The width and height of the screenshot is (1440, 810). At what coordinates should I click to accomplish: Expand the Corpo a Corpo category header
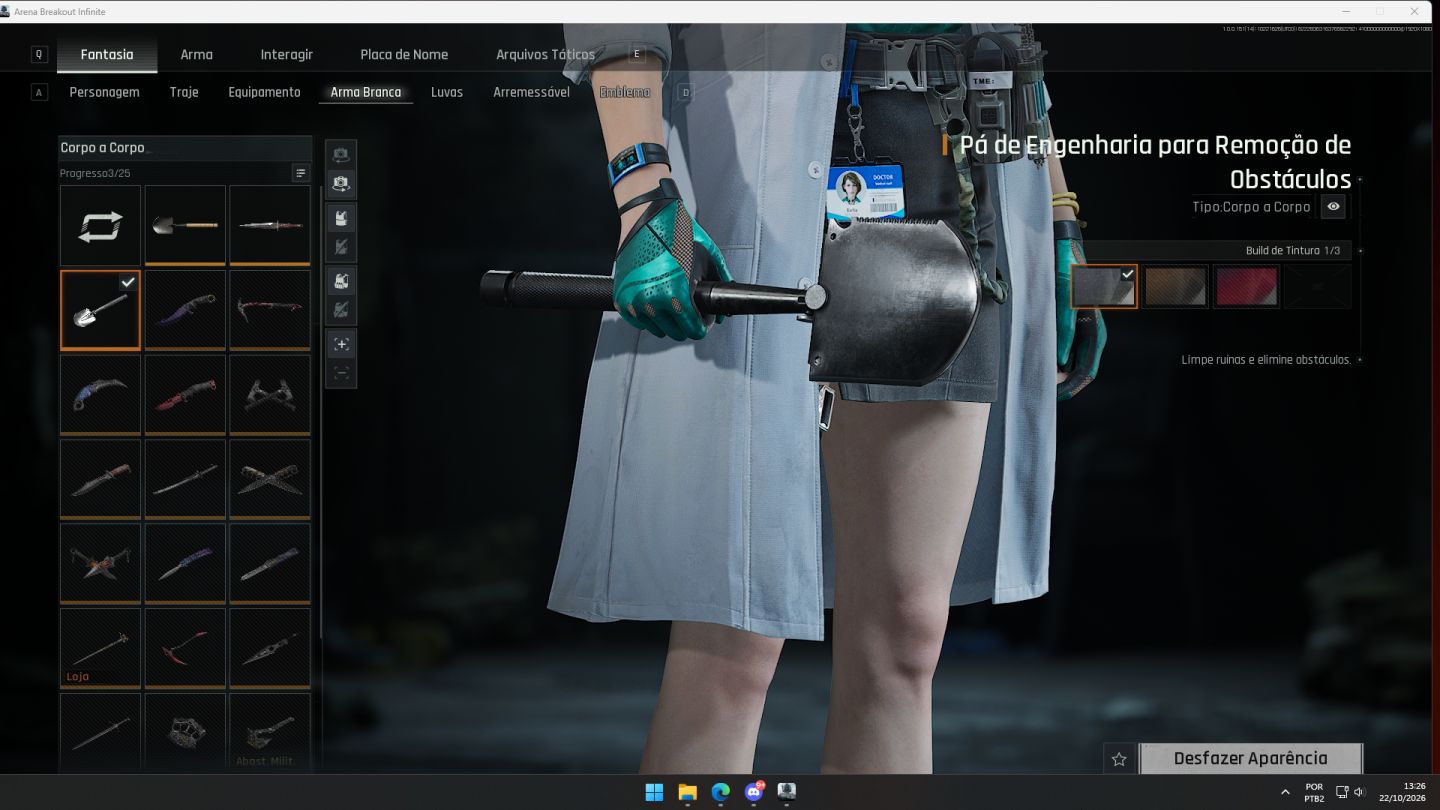tap(185, 147)
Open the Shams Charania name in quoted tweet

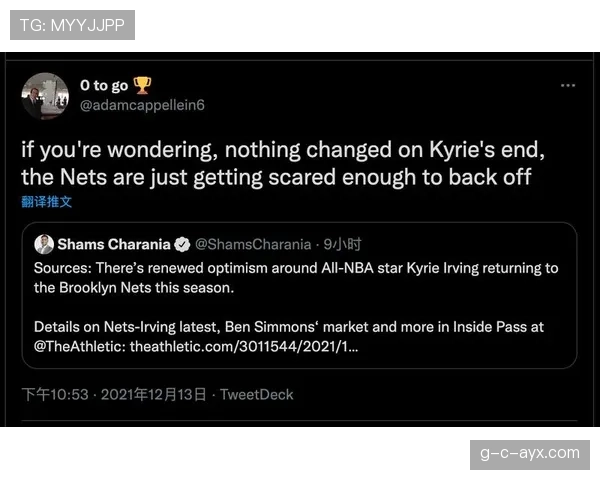(114, 244)
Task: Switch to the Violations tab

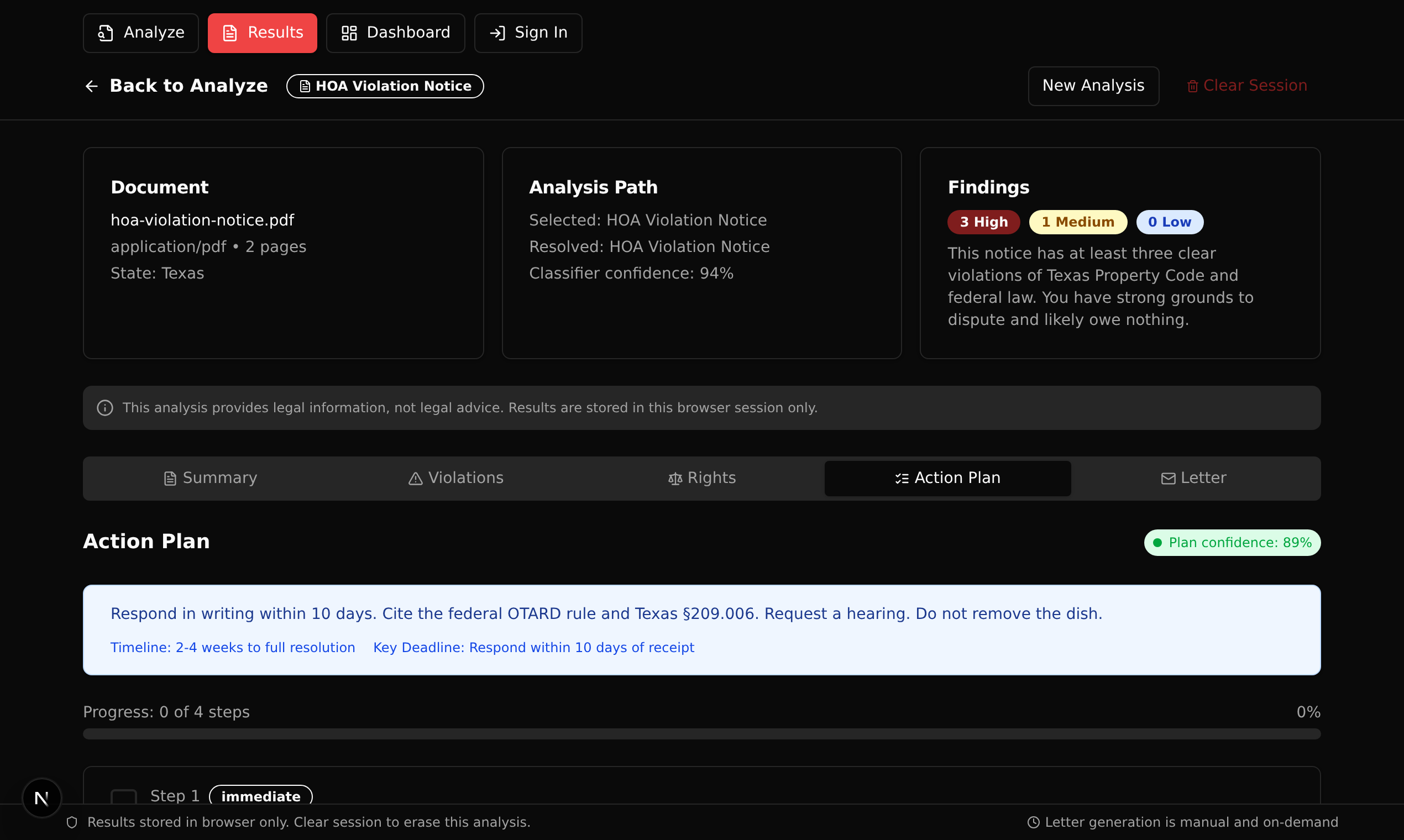Action: click(x=455, y=478)
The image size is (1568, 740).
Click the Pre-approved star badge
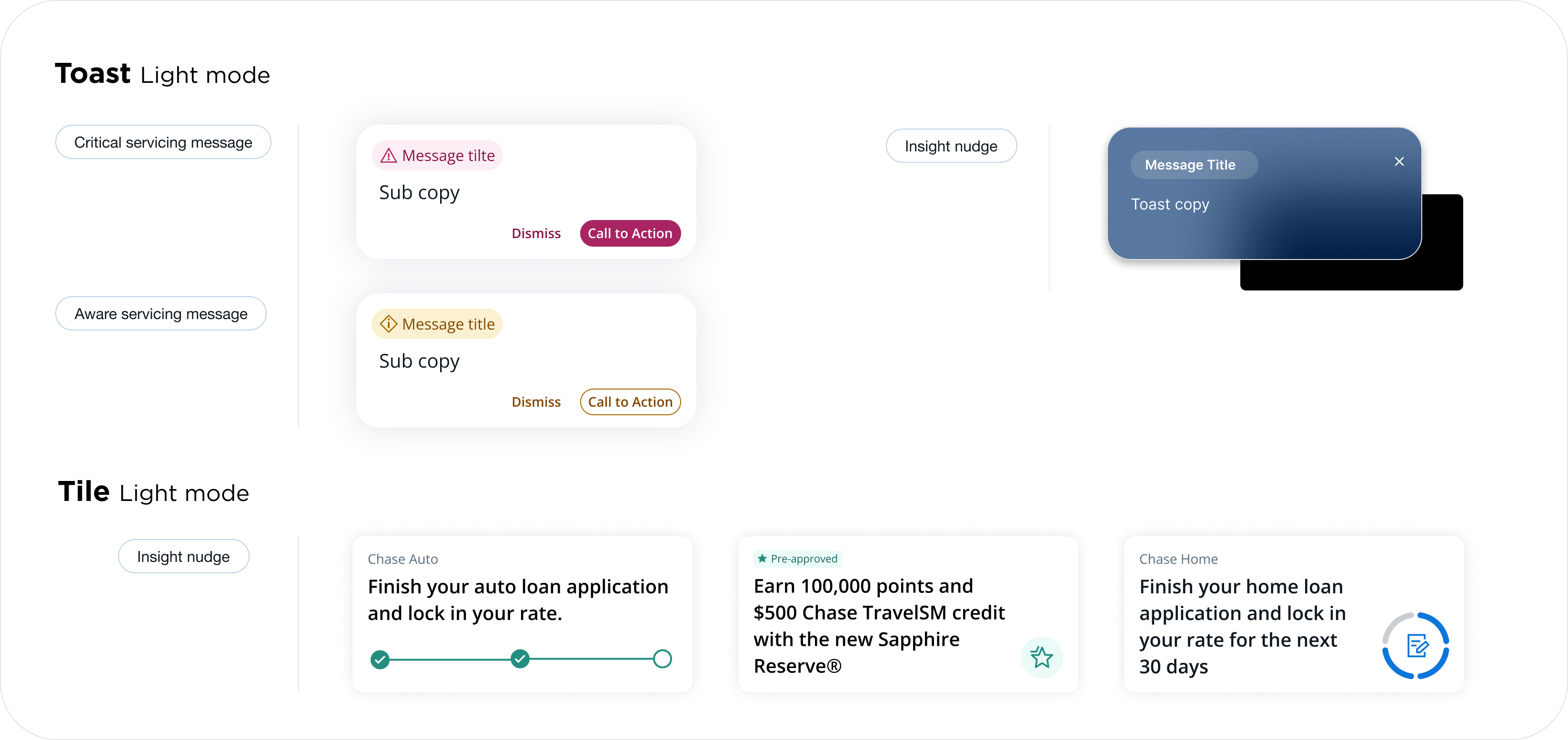click(797, 559)

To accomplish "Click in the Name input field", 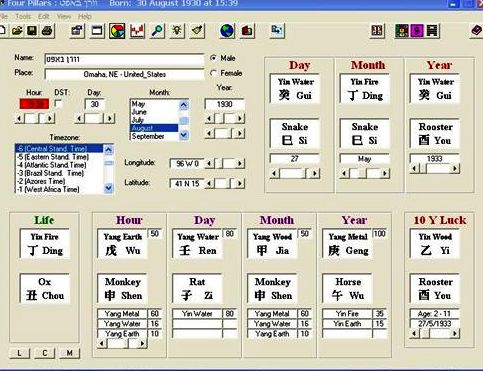I will point(124,59).
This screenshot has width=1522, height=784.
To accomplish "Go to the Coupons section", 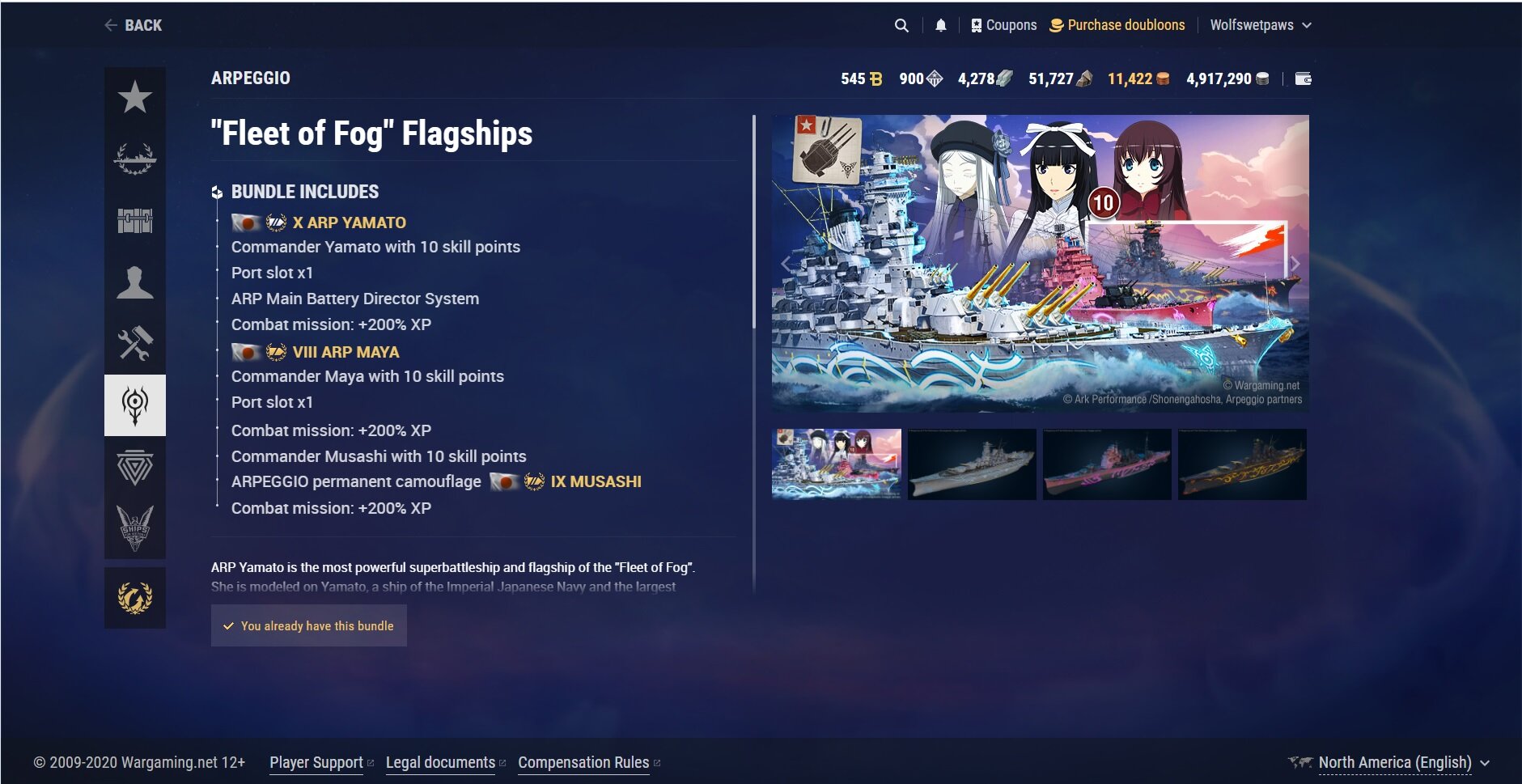I will [1003, 25].
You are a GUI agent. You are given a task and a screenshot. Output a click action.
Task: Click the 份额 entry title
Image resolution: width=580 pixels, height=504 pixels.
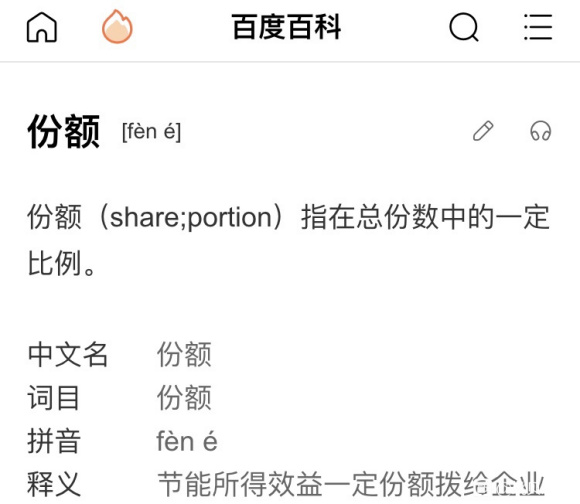point(64,131)

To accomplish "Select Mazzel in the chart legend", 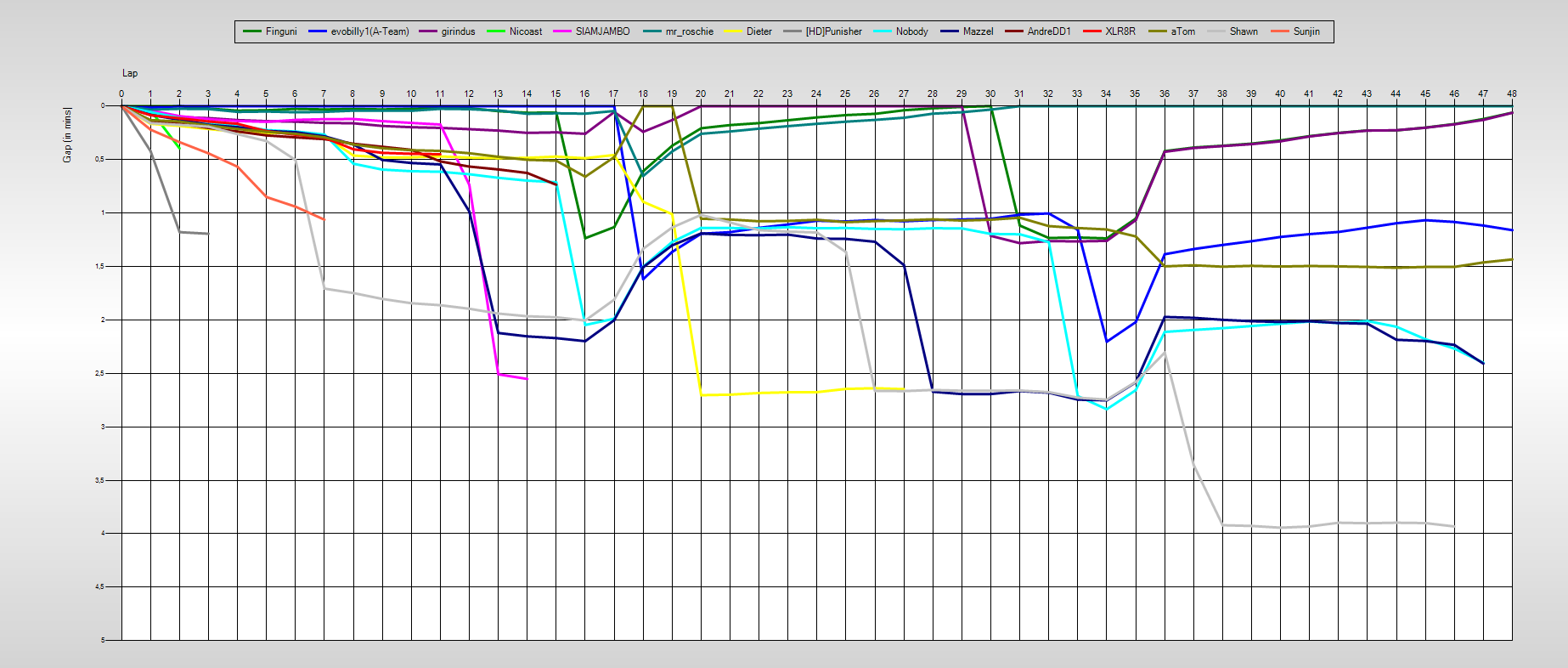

▶ Short exercise
Can you rewrite the part of the records that opens with the line containing "You are a GUI" and runs through the end of the records, requests included, with every coordinate in the answers multiplied by 1.5 and rounded to a whole number (halves rounded up), and with the pictures left out?

▶ Solved problem
You are a GUI agent. You are given a task and a screenshot. Output a click action.
Task: Click the 份额 entry title
Image resolution: width=580 pixels, height=504 pixels.
point(96,197)

To accomplish "Select Mazzel in the chart legend", 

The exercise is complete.